The scanner turns a stream of characters (the expression string) into a
stream of tokens.
- The first thing it does is allocate enough memory, where the worst
case is that every character is an individual token. It now considers this
as a 'list' of tokens, with a 'list pointer' pointing at the first unused
token.
- We then perform a loop that traverses every character individually. We
can make the loop pointer 'skip forward' for tokens that have more than one
character.
- To translate characters into tokens very quickly, we have a
'scantable', where every possible character is given a token value. This
token value is written into the 'current token'. But that's not enough to
tokenize. So, we then make a few decisions based on what the token was.

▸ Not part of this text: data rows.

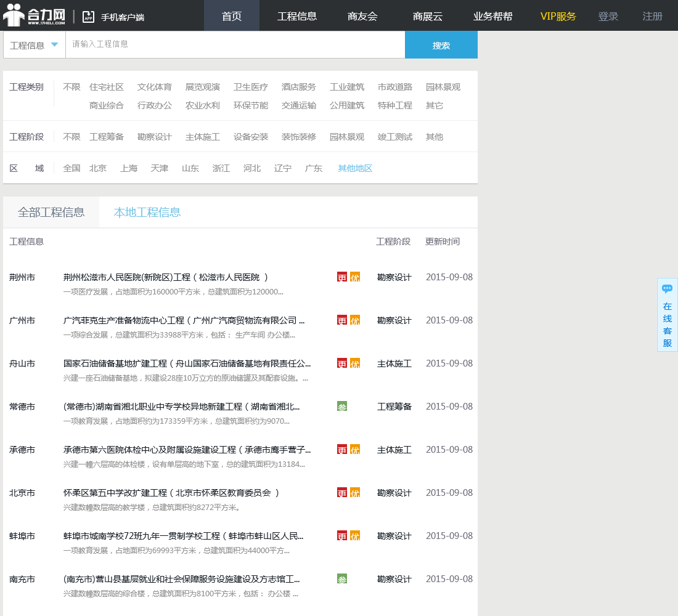This screenshot has height=616, width=678.
Task: Open the 工程信息 search type dropdown
Action: [35, 45]
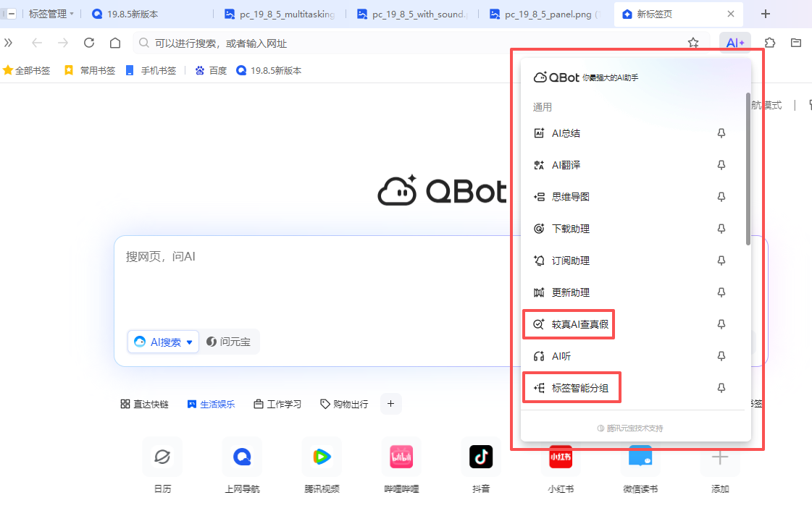This screenshot has height=524, width=812.
Task: Toggle the bell next to 思维导图
Action: pyautogui.click(x=721, y=196)
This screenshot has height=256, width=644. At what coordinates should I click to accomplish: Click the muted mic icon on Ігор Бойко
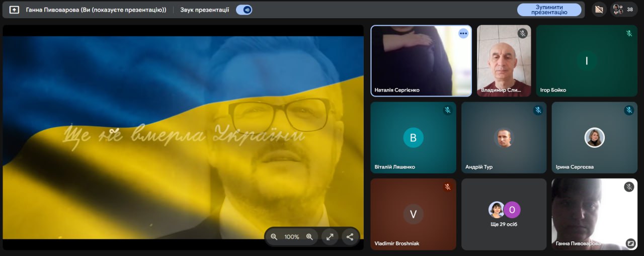pos(629,34)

- For most of the operators, all necessary scanning was done with just
that one non-alphanumeric character, so all they have to do is advance the
list pointer to the next token. A few other operators might have more
characters, so they check the next one and advance the stream if
neccessary.
- Assignment is special. As we always have to put a variable name before
it, all we do is look back one token and if it is a variable, change its
token from TK_VAR to TK_ASSN. Of course, if there
isn't a variable before it, then there's definately a syntax error
in the string.
- For numbers, we have to do a quite a bit of work. The number scanner
is in another function so we can re-use it later, outside the scanner. The
basic premise is that while we have another digit that's OK, we can
multiply by 10 (or 16 for hex numbers) and add the value of the character
we just read. For decimal numbers, if we finish over a decimal point, we
can turn the number into a real value and start reading numbers after the
decimal point.
- For strings, written in the scantable as TK_VAR, first we
extract a copy of the full string. If we had operators that were actually
strings instead of symbols, like perl has "and", "or" and
"not", we would make comparisons here. Next, we try to see if its
a function, If so, we turn it into a TK_FUNC token. Otherwise, we
can assume it's a variable, and thus use its name later on.

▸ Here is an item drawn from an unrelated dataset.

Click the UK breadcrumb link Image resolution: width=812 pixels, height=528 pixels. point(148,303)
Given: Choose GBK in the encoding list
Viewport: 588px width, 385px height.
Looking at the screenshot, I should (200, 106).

- We also have a few special tokens that aren't 'real', that is they're
part of the scanning process and not part of the evaluation.

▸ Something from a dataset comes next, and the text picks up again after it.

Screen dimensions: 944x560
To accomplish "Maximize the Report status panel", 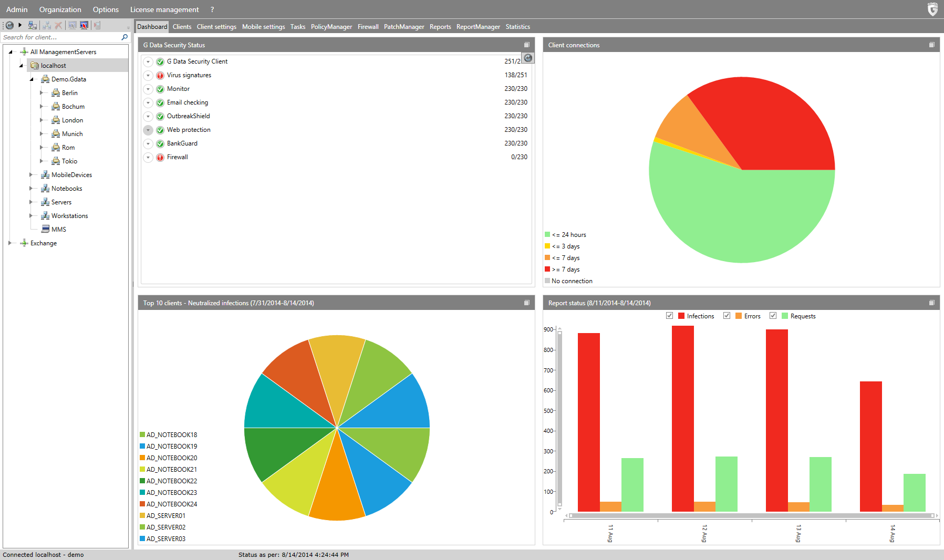I will click(x=932, y=303).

- TK_SKIP says that this character isn't part of any token, but
isn't wrong to see it in the expression. It allows us to have spaces into
our expressions and not get into trouble for them.
- TK_ERROR says that this character isn't part of any token,
and it is wrong to see it in the expression.
- TK_BREAK says that the expression scanning is finished and
OK, even though we haven't reached the end of the character stream yet. The
main loop that does tokenization and evaluation knows about this and will
call us again and again until we eventually do reach the end.
- After a successful scan, we 'lace up' the tokens, using pointers to
tokens, so we can easily insert other tokens without copying them about. We
also null-terminate any variable names - we couldn't do this earlier as it
would destroy the following token.
Now we've done the token scan, we must perform work on the tokens until
they are fit for evaluation.
- The first thing we do is wrap the expression in a set of parentheses,
because this avoids the use of special cases in our algorithims for the
start and end. In particular, a closing set of parentheses forces a 'flush'
of pending operations, so our evaluation is guaranteed to have have no
remaining operations stacked at the end of evaluation.
- Firstly, all the minus signs in the string were converted to
TK_SUB, which is a binary operator, so we have to convert the ones
we think are unary to TK_NEG. In my opinion, they are are the ones
that follow an open parenthesis or an operator. The opposite is also true -
the TK_SUBs become TK_NEGs provided they're not preceded
by a close parenthesis, a value, or variable.
- Implicit multiplication is where you can write "5a" and mean
"5*a", however it's my opinion that you really want to mean
"(5*a)", so I've given implicit multiplication a higher precedence
than everything else. My opinion for implicit multiplication is that it
goes between any two tokens where the left one is a variable, value or
close bracket, and the right one is a variable, value, open bracket or
function. The only exception is where the left and right tokens are the
same - it doesn't follow that "1 2 3" should evaluate to 6, it
should be a syntax error.
- Variables have to exist and be pointed at by tokens, so we look up any
assignments in the token stream to ensure those tokens are created if
necessary, and then look for any variable references to ensure that all
variable already exist or are pulled from the environment. Admittedly, this
doesn't catch errors like "x=x+1" where x didn't exist
before this evaluation, but this is an evaluator, not a programming
language. In such cases, x has a value of 0.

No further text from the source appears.